NEC SoCLite Embedded ARM + CE Support for 64-Bit Microprocessors
Standard-cell application-specific integrated circuits (ASICs) are targeted at very high volume customers and are, well, "application-specific," designed to do one thing for one application. NEC is attempting to give designers a little flexibility to design ASICs specific to their own applications. The company is now shipping its new System-on-a-Chip Lite (SoCLite) gate array family and development boards, comprising an embedded ARM7 microcontroller core, 190,000 usable logic gates, peripherals and memory that have all been tested and verified. SoCLite is targeted at customers using 30,000 to 200,000 units per year in a wide variety of applications. NEC says that SoCLite gives microcontroller designers an easier means to develop their own ASICs by letting them use the 32-bit ARM7 microcontroller as part of a gate array. SoCLite consists of two building blocks. One block contains the ARM7TDMI microcontroller, peripherals and memory. The other block contains 190,000 raw logic gates that interface to the microcontroller AMBA Advanced Peripheral Bus (APB).

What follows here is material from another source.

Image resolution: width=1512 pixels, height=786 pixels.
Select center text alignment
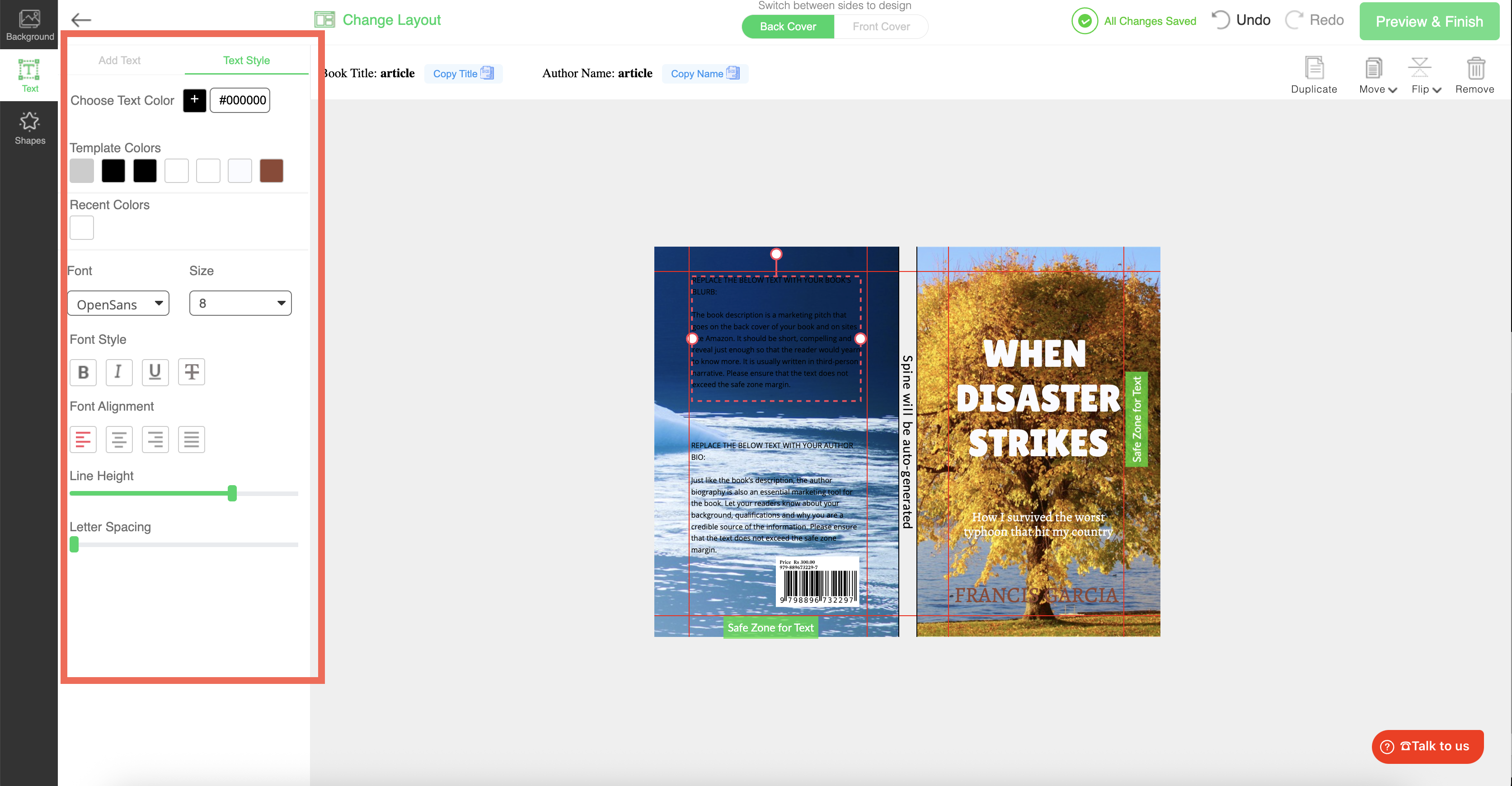coord(118,440)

NEC is now offering a development board that contains the SoCLite ASIC with an ARM7 microcontroller and a direct interface to a field-programmable gate array (FPGA), which will let designers use readily available tools to prototype in silicon rather than via simulation. The FPGA can be reprogrammed until the system is fully debugged and connectors enable all SoCLite signals to be attached to other hardware to prototype the application. After board-level verification, SoCLite designs can be implemented in a single gate-array device with NEC's 0.35-micron drawn ASIC technology. NEC Electronics' SoCLite custom controller device is currently available in production volumes in a 256-pin plastic ball grid array (PBGA). OEM pricing is U.S. $17.50 per device in 30K units. The SoCLite development board is available for U.S. $5,050.00.

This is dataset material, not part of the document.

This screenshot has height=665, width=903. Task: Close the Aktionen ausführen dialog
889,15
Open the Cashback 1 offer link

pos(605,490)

In other NEC news, the company just announced, along with MIPS Technologies, that the new Microsoft Windows CE ``Talisker'' Beta 2 operating system includes 64-bit support. The nextgen mini-OS will support both NEC's line of 64-bit MIPS processors and MIPS's licensable 64-bit processor architecture and cores. Embedded processors based on the MIPS architecture offer a hardware floating-point unit, 64-bit data, graphics extensions, SIMD (single-instruction, multiple data) support for streaming video and audio, and multi-issue pipelines.